D’ONOFRIO: “DIFFICILE PENSARE A DUE REALTA’ DISTINTE, MA SUPERLEGA E UEFA DOVRANNO DIALOGARE”

L’avvocato Paco D’Onofrio è intervenuto ai microfoni di “A gol di Tacco” in onda su TvPlay.

“SUPERLEGA E UEFA DOVRANNO TROVARE UN ACCORDO” – “Il calcio si dovrà conformare a nuove regole e il monopolio della UEFA non è stato ritenuto compatibile con il sistema europeo. A mio avviso è prematuro valutare delle conseguenze. La sentenza dovrà trovare un’unica applicazione ovvero che Superlega e UEFA dovranno trovare un accordo”.

“L’IPOTESI DI DUE REALTA’ DISTINTE E’ PRATICAMENTE INFATTIBILE” -“La Superlega in questo momento non ha tutte le adesioni per essere competitiva, anche da un punto di vista economico, dall’altra parte la UEFA non può permettersi di perdere società importanti. La sentenza serve per costringere la UEFA a dialogare con i club e a rivedere l’organizzazione della Champions League in ragione di alcuni principi contenuti nel progetto Superlega. L’ipotesi di due realtà distinte e conflittuali penso sia uno scenario di difficile realizzazione”.

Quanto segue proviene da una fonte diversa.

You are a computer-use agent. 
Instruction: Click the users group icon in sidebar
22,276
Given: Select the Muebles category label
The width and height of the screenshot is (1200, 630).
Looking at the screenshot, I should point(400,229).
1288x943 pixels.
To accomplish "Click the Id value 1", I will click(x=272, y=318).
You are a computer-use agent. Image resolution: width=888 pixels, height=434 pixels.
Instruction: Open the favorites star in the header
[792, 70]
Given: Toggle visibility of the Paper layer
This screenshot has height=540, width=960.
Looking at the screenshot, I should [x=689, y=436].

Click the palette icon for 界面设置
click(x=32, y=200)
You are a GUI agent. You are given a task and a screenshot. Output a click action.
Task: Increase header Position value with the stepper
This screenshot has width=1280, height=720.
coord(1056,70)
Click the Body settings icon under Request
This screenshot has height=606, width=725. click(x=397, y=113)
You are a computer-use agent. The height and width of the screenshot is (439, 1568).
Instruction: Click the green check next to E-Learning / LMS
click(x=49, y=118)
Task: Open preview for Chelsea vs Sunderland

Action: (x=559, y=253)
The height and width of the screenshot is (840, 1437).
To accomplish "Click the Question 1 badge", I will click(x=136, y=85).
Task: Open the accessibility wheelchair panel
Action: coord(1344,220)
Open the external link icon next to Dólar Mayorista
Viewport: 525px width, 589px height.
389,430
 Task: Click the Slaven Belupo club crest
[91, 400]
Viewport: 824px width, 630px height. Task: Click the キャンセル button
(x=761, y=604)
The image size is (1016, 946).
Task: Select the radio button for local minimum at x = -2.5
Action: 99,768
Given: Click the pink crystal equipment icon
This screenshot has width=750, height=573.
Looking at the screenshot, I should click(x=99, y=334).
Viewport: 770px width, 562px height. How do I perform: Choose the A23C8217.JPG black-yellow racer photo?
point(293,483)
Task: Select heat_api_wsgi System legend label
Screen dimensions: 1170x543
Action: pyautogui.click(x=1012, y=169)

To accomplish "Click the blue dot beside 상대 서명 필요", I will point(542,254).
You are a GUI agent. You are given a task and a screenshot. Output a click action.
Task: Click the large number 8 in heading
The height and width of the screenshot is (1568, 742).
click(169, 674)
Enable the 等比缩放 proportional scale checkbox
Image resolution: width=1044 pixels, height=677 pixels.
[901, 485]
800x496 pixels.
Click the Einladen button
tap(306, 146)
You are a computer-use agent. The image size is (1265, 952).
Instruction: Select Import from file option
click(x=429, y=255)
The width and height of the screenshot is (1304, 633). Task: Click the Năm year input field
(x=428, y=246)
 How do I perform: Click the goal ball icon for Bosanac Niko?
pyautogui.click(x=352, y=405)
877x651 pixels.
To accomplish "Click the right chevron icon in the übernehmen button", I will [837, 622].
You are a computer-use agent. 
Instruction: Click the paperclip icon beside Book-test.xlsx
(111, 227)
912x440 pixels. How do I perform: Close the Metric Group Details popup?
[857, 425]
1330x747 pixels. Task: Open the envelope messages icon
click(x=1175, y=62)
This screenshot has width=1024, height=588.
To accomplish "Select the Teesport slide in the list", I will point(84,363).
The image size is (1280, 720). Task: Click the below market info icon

“LA SOLUZIONE TRA LE PARTI E’ IL DIALOGO” – “I piani giudiziari sono duplici: Corte di Giustizia e Tribunale di Madrid. E’ una partita tutt’altro che definita perché questa sentenza apre la vicenda e i successivi scenari. Credo che la soluzione ideale sia quella del dialogo e dell’intesa con le società che potrebbero partecipare ad un progetto più ampio senza incorrere nel timore di sanzioni”. 

“LA SENTENZA VA NELLA DIREZIONE DEL DIALOGO TRA SUPERLEGA E UEFA” – “Nel frattempo anche il progetto Superlega è cambiato perché nell’ultima versione non prevede più posizioni di dominio costituite. La poca competitività e le posizioni pre costituite sono venute meno quindi le parti in realtà stanno già cominciando ad avvicinarsi e questa sentenza ritengo che vada proprio in questa direzione”.